Ed eccoci,
dal 2 febbraio 2016, in presenza del mobility
manager scolastico!
Chi è?
Essendo stata utilizzata una lingua diversa dall’ italiano, occorre
precisarne la traduzione se dal francese o dall’inglese perché se fosse un haitiano
non capirebbe in quanto nel suo paese il menager è una casalinga!
Analogamente al Mobility Manager
aziendale, il menager
del mobility scolastico è un docente che, individuato su base volontaria, collabora nella soluzione dei problemi
collegabili agli spostamenti da e per la scuola, a supporto di green economy e
ambiente, redigendo Piani
di Spostamento Casa-Scuola per gli allievi e di Piani di Spostamento
Casa-Lavoro per il personale scuola
Come ci si arriva a pensarlo?
Secondo il Ministero delle infrastrutture,
le 598 auto italiane ogni
1000 persone, contro le 354 dei danesi, le 429 degli olandesi e una media
europea di 465, l’utilizzo urbano medio di 8 auto su 10 soltanto un’ora al
giorno e per un trasporto di 1 o 2 persone, farebbero registrare, solo di spese fisse, un costo medio di 2.700 euro l’anno che possono salire fino a 4
mila con la manutenzione straordinaria.
Inoltre l’automobile è un mezzo che produce inquinamento
atmosferico ed acustico, consumi energetici, rischi e danni dovuti al traffico
che mina la sicurezza nel trasporto e nella circolazione e dimentica che
esistono forme alternative di mobilità sostenibile da incentivare. Se ne parla
tanto però stentano a diventare normalità.

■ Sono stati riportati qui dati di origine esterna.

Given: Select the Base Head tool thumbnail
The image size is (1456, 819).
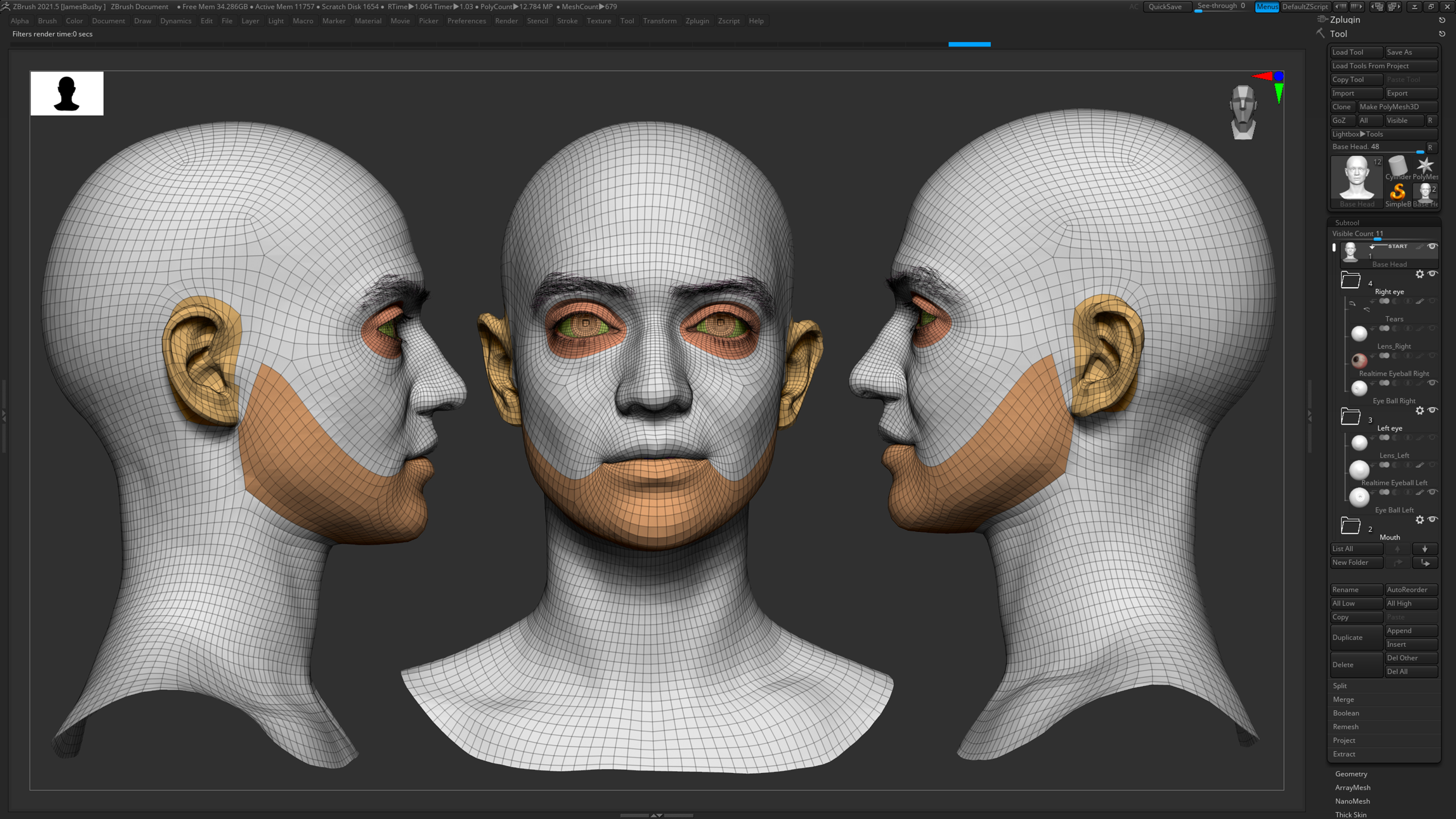Looking at the screenshot, I should [x=1357, y=178].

Dunque l’ente locale singolo o associato in ambito
territoriale viciniore, purché la popolazione sia superiore a 100.000 abitanti, può porre in
essere progetti che prevedano anche:
1. Il piedibus, un autobus
umano, formato da un gruppo di alunni che seguono un percorso prestabilito
avente per tappe i punti in cui prelevare altri bambini. Due adulti, : un
“autista” che sta davanti al gruppo e un “controllore” che chiude la fila ne
garantiscono la sicurezza.
2. Il car-pooling, auto di gruppo, trasporto
che condivide automobili
private tra un gruppo di persone;
3. Il bike-pooling, condivisione dell’auto con i colleghi con i quali si dividono
le spese di viaggio e la manutenzione;
4. Il car-sharing, automobile su prenotazione che consente di
prelevarla e riportandola in un parcheggio,
pagandone l'utilizzo fatto.
5. La bike-sharing,
condivisione della bicicletta pubblica per i viaggi di prossimità dove
il mezzo pubblico non arriva o non può arrivare, ipotetica soluzione al
problema dell'ultimo chilometro. Comporta le stazioni in cui prelevare e
depositare la bicicletta.
Nello specifico scolastico si calcolano i dati del
traffico cittadino che, tra settembre luglio, trova
tra i suoi protagonisti gli utenti delle scuole, ben un quarto degli italiani in cinque
giorni su sette, circa dieci milioni di
persone che utilizzano l’automobile.
Cosa fa dunque il menager mobility scolastico
formalizzandone progetti e piano?
A. Organizza e
coordina gli spostamenti casa-scuola-casa del personale scolastico e degli
alunni;
B. Mantiene i
collegamenti con le strutture comunali e le aziende di trasporto;
C. Si coordina
con gli altri istituti scolastici presenti nel medesimo comune;
D. Verifica
soluzioni per i servizi di trasporto locale, su gomma e su ferro;
E. Garantisce
l'intermodalità e l'interscambio;
F. Favorisce
l'utilizzo della bicicletta e di servizi di noleggio di veicoli elettrici o a
basso impatto ambientale;
G. Si interfaccia con l'Ufficio Scolastico Regionale per l'ottimizzazione della
mobilità prevedendo specifiche misure per i disabili e segnalando eventuali problemi.
La
legge interviene sull'infortunio in
itinere che ovviamente è previsto nella normativa generale prevista dalla relativa assicurazione inerente gli
infortuni sui luoghi di lavoro.
Appare evidente che tale funzione è volta
ad orientare la formazione civica in ordine al rispetto per costi ed ambiente.
Scusi, prof menager mobility, se mi
iscrivo nella sua scuola quali soluzioni può prospettarmi?